(TASK PROMPT):
Pictures in the listing do not belong in the copy, which should repeat exactly the lines from the one holding "Task: Click the Links chain icon" through the last line.

(DATASET EXTRACT):
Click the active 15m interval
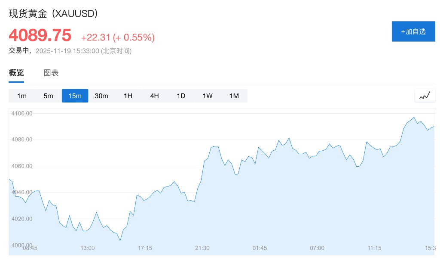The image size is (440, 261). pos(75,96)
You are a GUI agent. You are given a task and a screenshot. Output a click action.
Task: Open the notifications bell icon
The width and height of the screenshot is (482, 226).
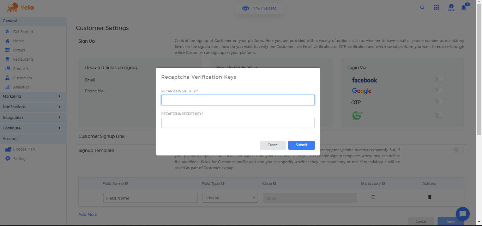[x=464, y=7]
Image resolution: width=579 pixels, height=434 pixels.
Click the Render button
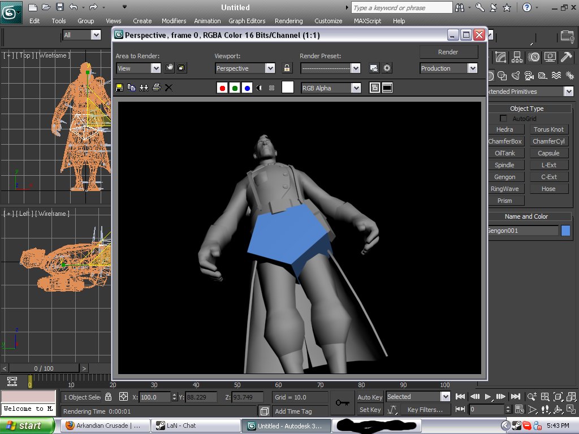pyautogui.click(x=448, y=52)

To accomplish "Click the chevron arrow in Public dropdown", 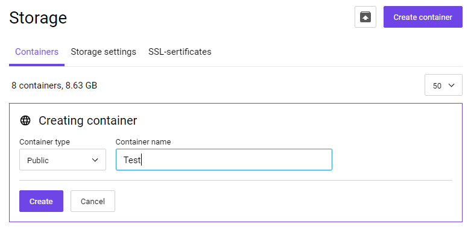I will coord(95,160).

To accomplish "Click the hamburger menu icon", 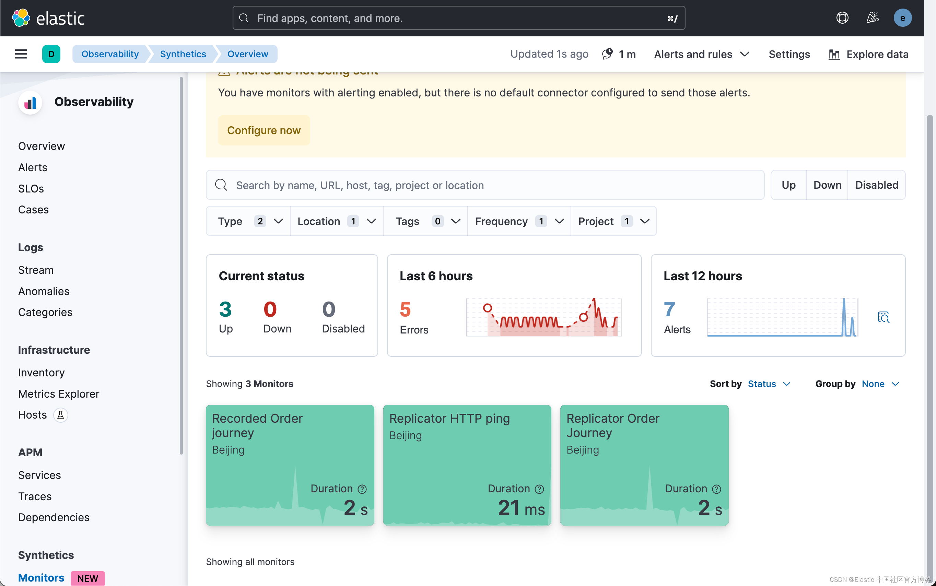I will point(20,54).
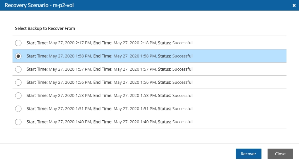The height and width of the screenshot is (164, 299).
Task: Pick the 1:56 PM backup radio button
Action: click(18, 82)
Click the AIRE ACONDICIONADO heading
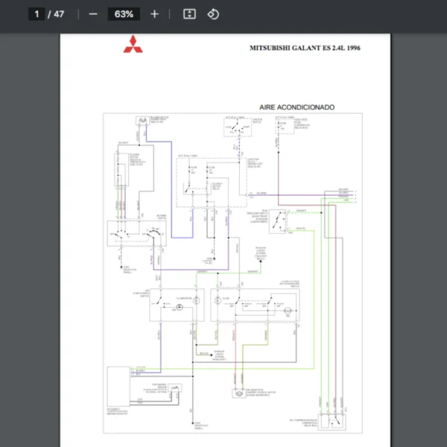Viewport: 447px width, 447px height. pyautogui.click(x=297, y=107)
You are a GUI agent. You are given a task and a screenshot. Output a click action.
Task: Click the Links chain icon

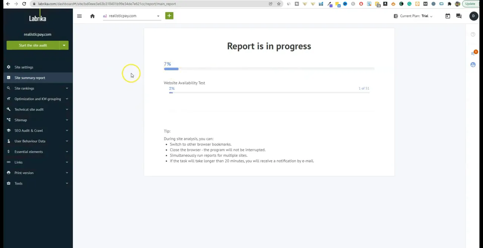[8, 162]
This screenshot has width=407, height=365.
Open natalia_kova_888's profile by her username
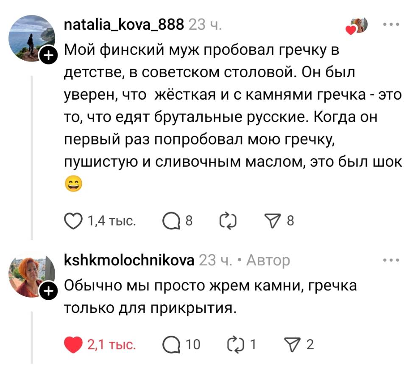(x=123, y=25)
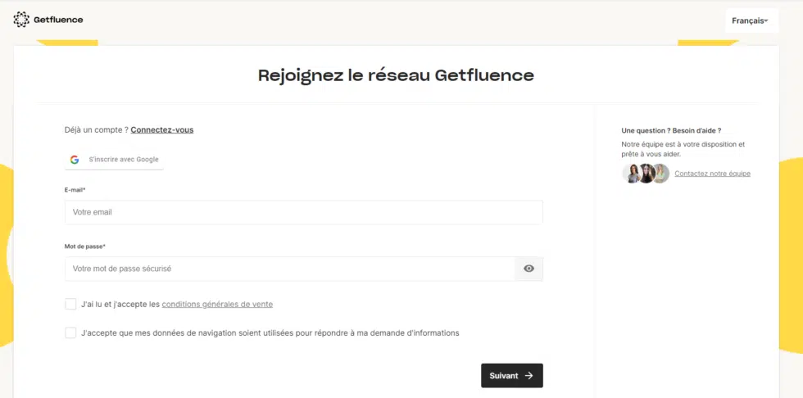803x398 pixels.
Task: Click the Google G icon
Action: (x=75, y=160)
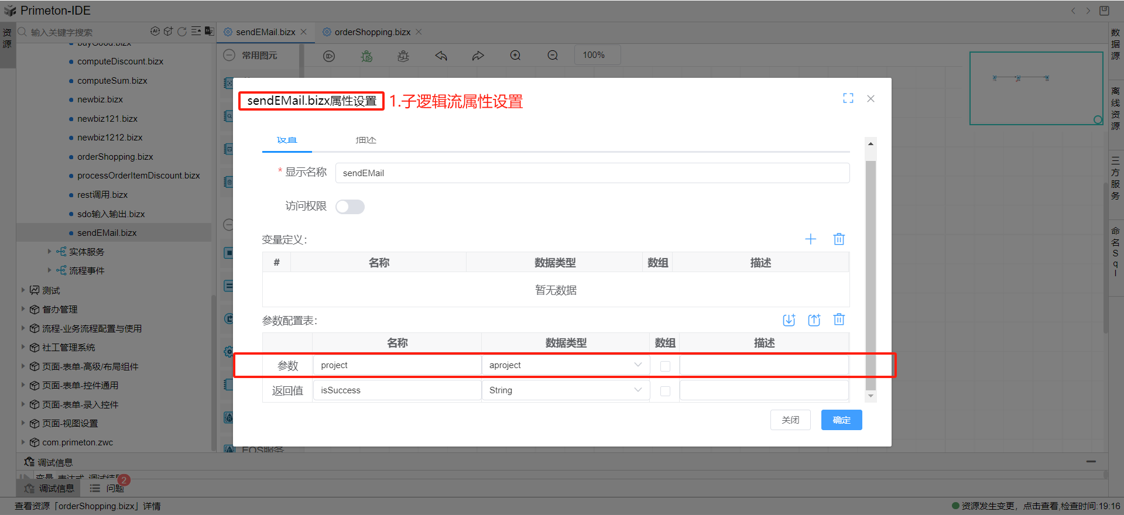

(SOLUTION TO THE PROBLEM):
Task: Click the Links chain icon

[8, 162]
This screenshot has width=407, height=365.
Open natalia_kova_888's profile by her username
(x=123, y=25)
803x398 pixels.
Task: Click the Google G icon
Action: (x=75, y=160)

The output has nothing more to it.